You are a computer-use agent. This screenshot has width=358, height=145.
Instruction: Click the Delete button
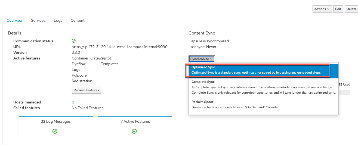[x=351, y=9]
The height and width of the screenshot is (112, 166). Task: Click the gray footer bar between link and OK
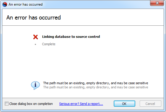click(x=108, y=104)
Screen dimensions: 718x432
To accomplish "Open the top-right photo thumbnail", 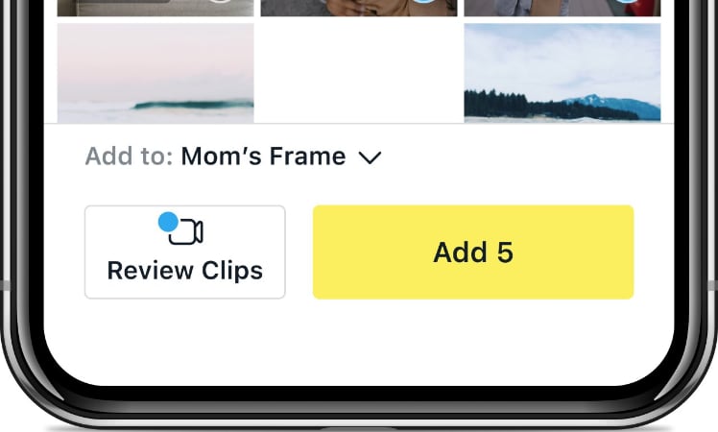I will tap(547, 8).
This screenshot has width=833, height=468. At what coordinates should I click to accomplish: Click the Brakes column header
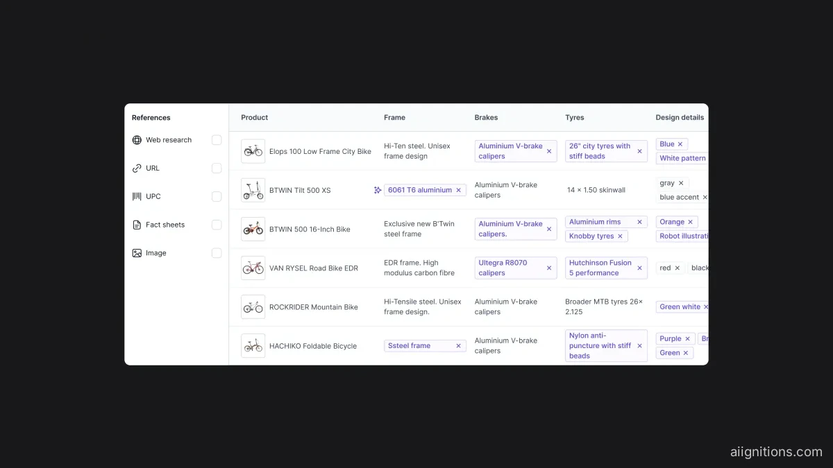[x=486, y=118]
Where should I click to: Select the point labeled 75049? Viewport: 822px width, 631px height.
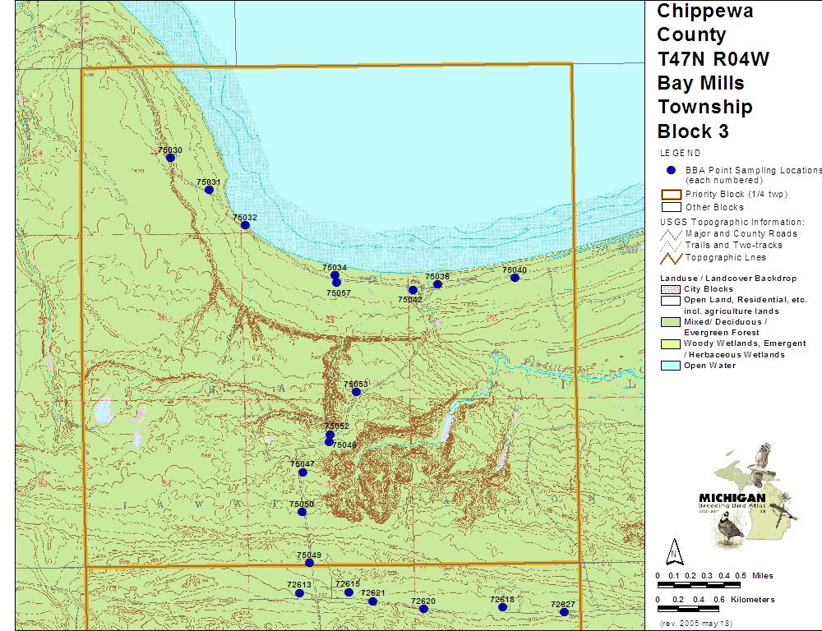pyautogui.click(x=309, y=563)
****
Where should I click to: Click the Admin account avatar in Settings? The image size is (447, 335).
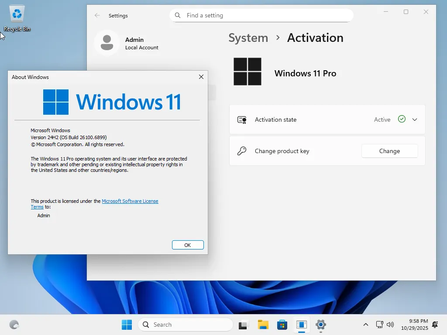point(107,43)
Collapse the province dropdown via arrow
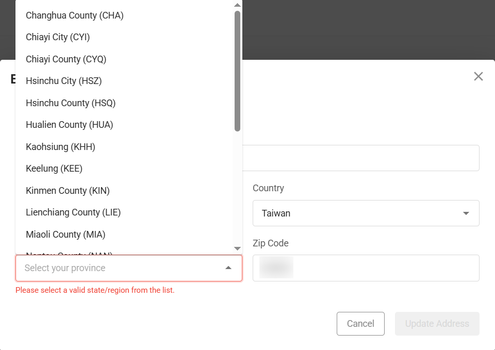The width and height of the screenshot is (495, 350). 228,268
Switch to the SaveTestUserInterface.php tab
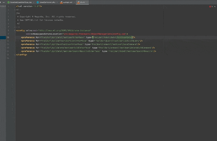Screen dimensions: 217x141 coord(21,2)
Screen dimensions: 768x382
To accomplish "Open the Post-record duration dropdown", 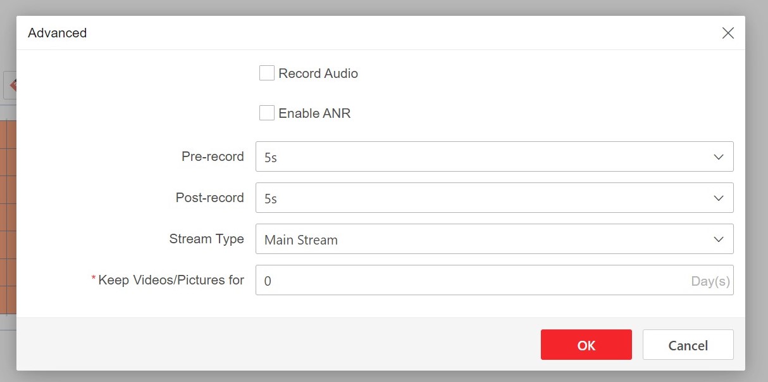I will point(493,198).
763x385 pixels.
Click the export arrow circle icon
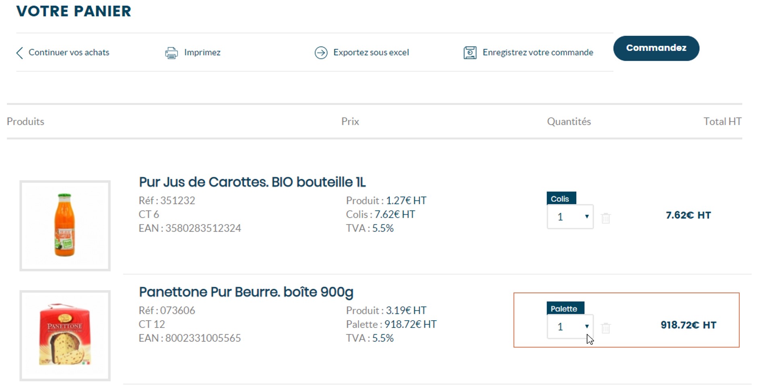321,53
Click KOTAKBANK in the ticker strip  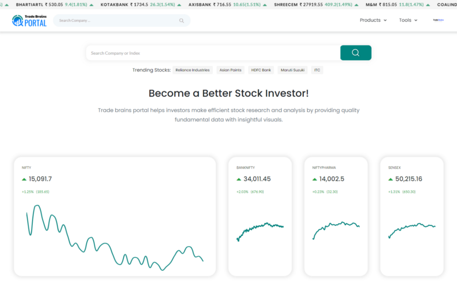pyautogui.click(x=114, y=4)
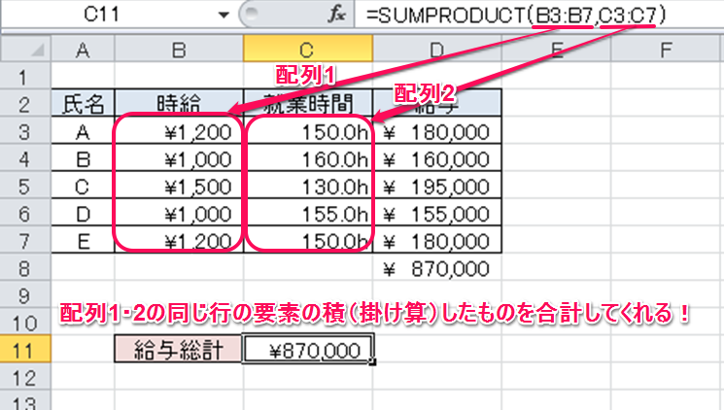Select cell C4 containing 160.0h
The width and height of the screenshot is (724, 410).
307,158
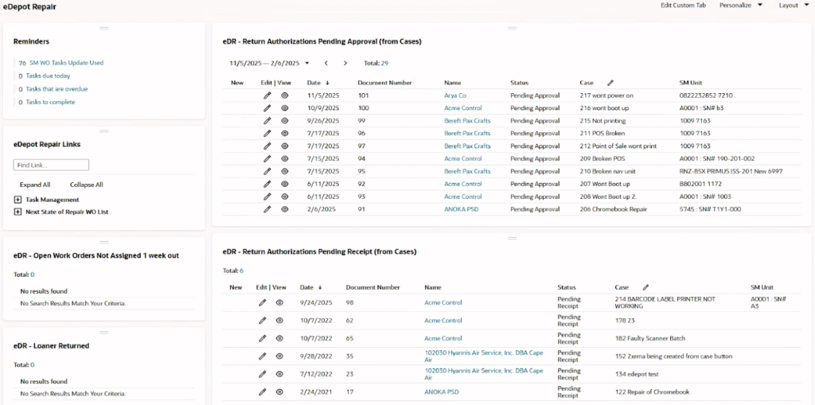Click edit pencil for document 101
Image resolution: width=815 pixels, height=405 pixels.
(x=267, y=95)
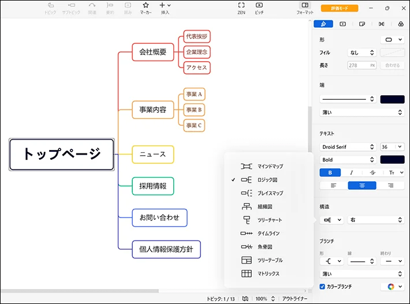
****
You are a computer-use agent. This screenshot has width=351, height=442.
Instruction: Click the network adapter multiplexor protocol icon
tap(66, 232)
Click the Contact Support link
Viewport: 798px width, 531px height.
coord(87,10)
****
◆ WHAT YOU SHOULD DO
Work from the entries above. Set down exactly and only the lines from the line with "has width=358, height=145." to the line with "Screen dimensions: 718x432", both included, and leave the pictures out.

◆ WORKED SOLUTION
You are a computer-use agent. This screenshot has width=358, height=145.
Instruction: Click the Delete button
[x=351, y=9]
The height and width of the screenshot is (112, 166). Task: Click the gray footer bar between link and OK
click(x=108, y=104)
Screen dimensions: 718x432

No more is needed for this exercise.